# Task material:
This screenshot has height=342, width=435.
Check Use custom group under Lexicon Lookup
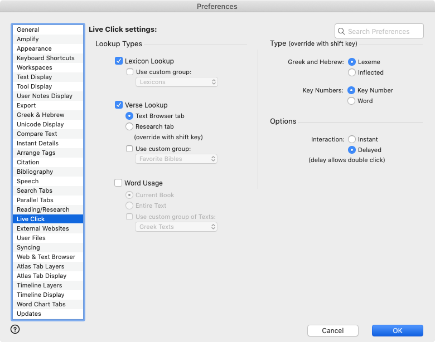pos(130,72)
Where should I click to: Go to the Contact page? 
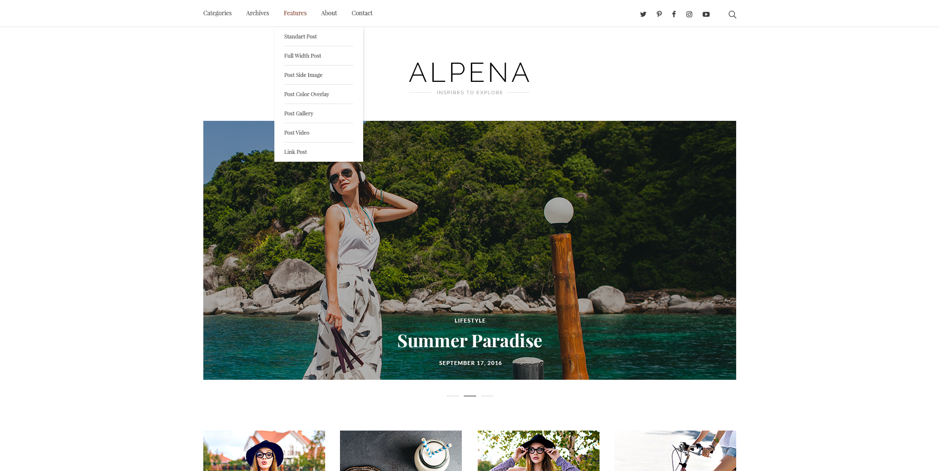(x=362, y=13)
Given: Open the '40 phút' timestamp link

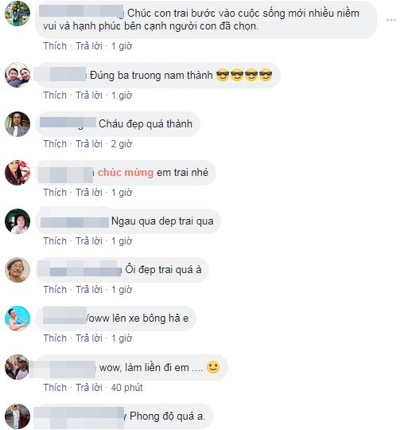Looking at the screenshot, I should [x=126, y=388].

# Exercise details:
If an entry above contains a picture, leave that picture out and copy everything else exactly.

# Exercise result:
This screenshot has height=342, width=435.
Check Use custom group under Lexicon Lookup
pos(130,72)
Where should I click to: Go to the Contact page? 
(x=362, y=13)
Given: Open the '40 phút' timestamp link

Looking at the screenshot, I should [x=126, y=388].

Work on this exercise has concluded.